The NSW Budget 2018–19 was released by NSW Treasurer Dominic Perrottet on Tuesday (19 June) and revealed that the government will spend around 2.6 per cent of the budget (approximately $1.18 billion) in 2018–19 on housing and community amenities, “reflecting its priority to create strong and vibrant communities, enhance environmental protection, ensure energy and water security and improve liveability”.
Of the allocations specified, the NSW government will provide:
- more than $287 million in the next five years for expanding and enhancing open spaces and parklands
- $61.7 million over four years in new funding to implement the NSW Homelessness Strategy 2018–2023 to support programs including Staying Home Leaving Violence, sustaining tenancy supports, social impact investment and transitional accommodation
- $37.0 million in 2018–19 to accelerate and extend the roll-out of the Easy to Do Business Program in cafes, restaurants and small bars, and the housing construction sectors in New South Wales
- $33.1 million over four years for the Aboriginal Social Housing Strategy to deliver innovative housing solutions, support for Aboriginal people and build the Aboriginal community housing sector
- $15.0 million New South Wales contribution to a $30.0 million Western Parklands City housing package
The NSW government also confirmed that it has established the NSW Productivity Commission, which is tasked with:
- lowering the cost of living
- making housing more affordable
- making it easier to do business
- making New South Wales the easiest place to move to
Peter Achterstraat AM has been appointed as the inaugural Productivity Commissioner.
Despite calls for a revision of the current stamp duty model, the budget did not unveil any new measures on this matter.
However, it did note that since the government announced its package of reforms last year (which abolished stamp duty for first home buyers for properties valued up to $650,000, reduced stamp duty on homes up to $800,000 and abolished duty on lenders’ mortgage insurance), more than 30,000 first home buyers received stamp duty concessions and exemptions worth around $435 million.
The number of first home buyers is also said to now be more than 3.5 times higher than in the same period in 2016–17.
The budget showed that where first home buyer concessions made up around 6.7 per cent of property transactions worth less than $800,000 during 2016–17, their share of the total residential transactions within this price range has now risen to around 25.4 per cent.
“Housing cooled more quickly than previously forecast”
Releasing the budget on Tuesday, Treasurer Dominic Perrottet said: “Over the past 12 months, housing cooled more quickly than previously forecast.
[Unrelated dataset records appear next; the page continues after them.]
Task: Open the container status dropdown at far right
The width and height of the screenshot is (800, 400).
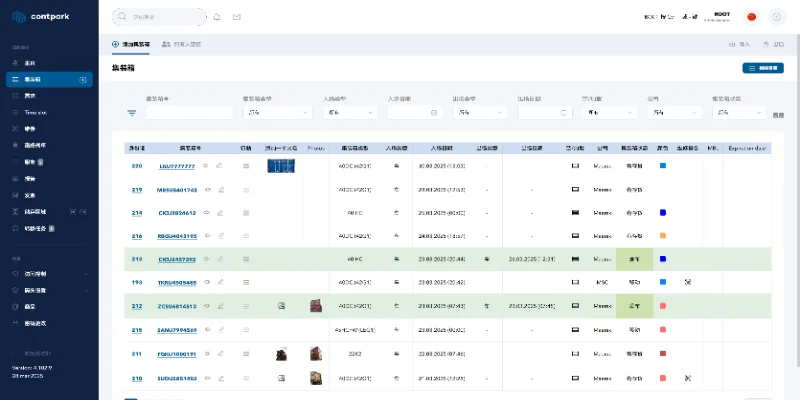Action: 737,113
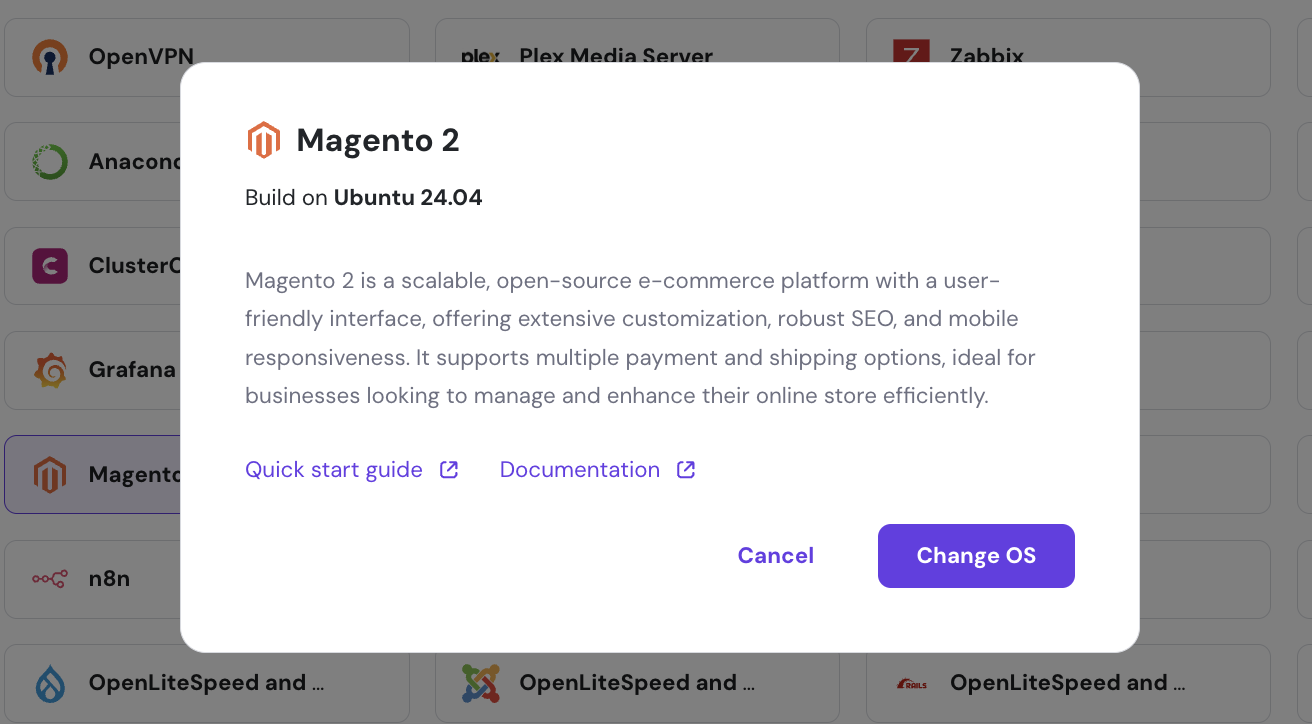Click the Rails OpenLiteSpeed template icon
Viewport: 1312px width, 724px height.
[x=909, y=682]
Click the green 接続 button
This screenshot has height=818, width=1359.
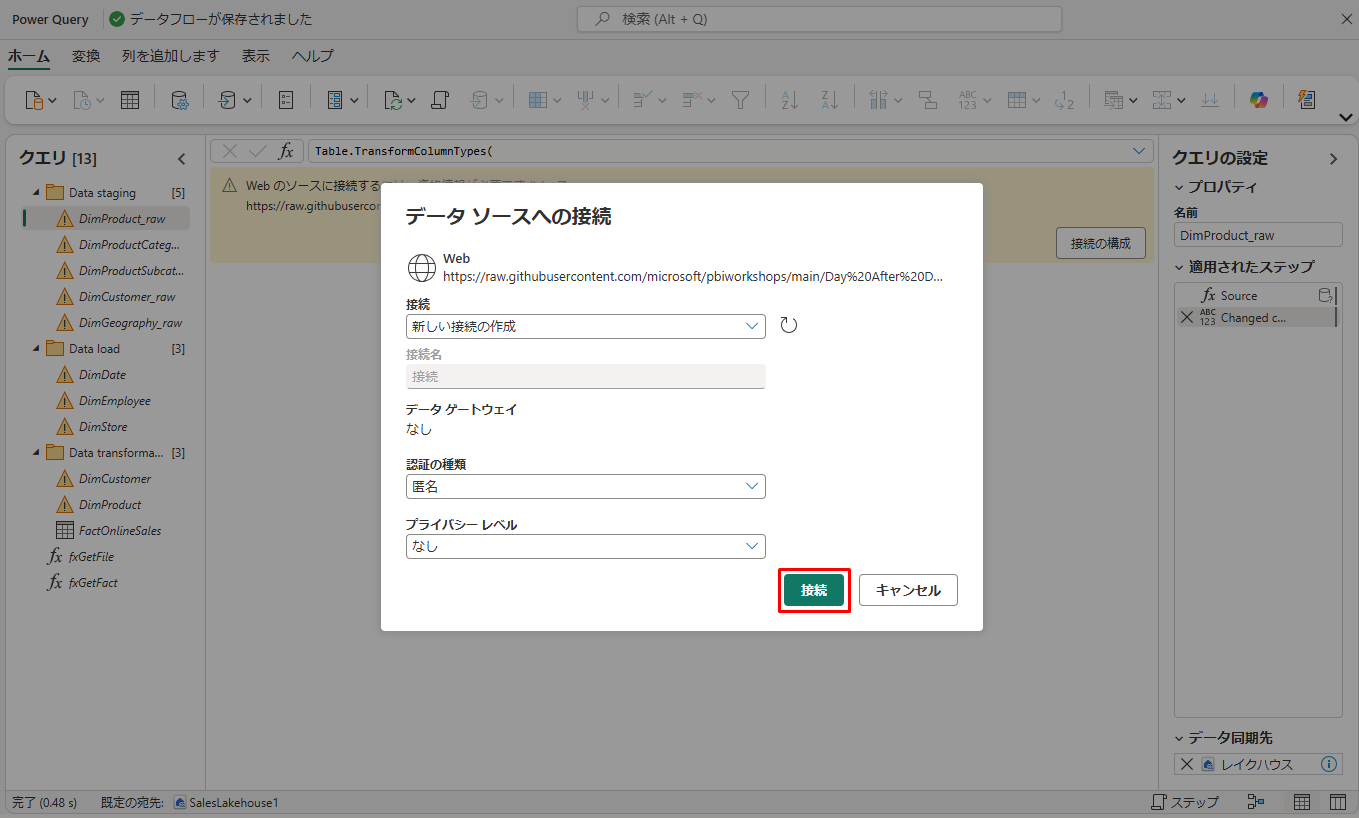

As a result, transfer duty revenues — 11 per cent of total revenue — will be $1 billion lower than we expected in last year’s budget, and $5.5 billion lower in the three years to 2020–21.
“The loss of momentum in the housing market is expected to see house prices remain soft over the next two years, weighed down by tightening credit conditions and a smaller undersupply. Regulatory changes targeting investors are impacting conditions in New South Wales, where investors account for a high share of housing finance. In the meantime, strong population growth, housing undersupply and historically low interest rates will continue to lend some support.”
The Treasurer notes that domestic risks centre around the housing market, the outlook for wages over the next two years and “their potential flow-on to household consumption”.
He noted that several factors could see conditions in the housing market deteriorate more than expected, including additional tightening of lending standards “heightened by the Royal Commission into Misconduct in the Banking, Superannuation and Financial Services Industry”.
However, the Treasurer has said that the government will be engaging with the industry and community stakeholders to “help identify opportunities to improve housing market productivity and responsiveness, which will in turn improve housing affordability”.
Notably, this could include measures that improve flexibility and clarity in the planning system and explore new opportunities such as Build to Rent, a “nascent sector” which the Treasurer said could have the potential to “improve security of tenure and customer service for renters by supplying new housing designed and held specifically for long-term rental use”.
It is therefore considering feedback from a Build to Rent Working Group, overseen by Property NSW and comprising government and sector representatives, to assess options for reform.
Several industry commentators have voiced disappointment over the lack of housing initiatives in the budget, with the Real Estate Institute of New South Wales saying that it was “disappointed” by the lack of action to “address stamp duty rates”.
REINSW CEO Tim McKibbin said: “The number of transactions has fallen and will continue to fall because people aren’t buying and selling real estate.
“The budget forecasts $6 billion less than previously budgeted in stamp duty over the next four years but an increase by $407.6 million in land tax from stronger forecasts for land values.
“Taxation is driving the market into the ground. It is fiscally naive, irresponsible and unconscionable not to reduce the stamp duty rates.
“After it has all been said and done, there has been more that has been said than done. We need action, not words.”
The REINSW therefore called for a “full review of property taxes”, in particular stamp duty brackets.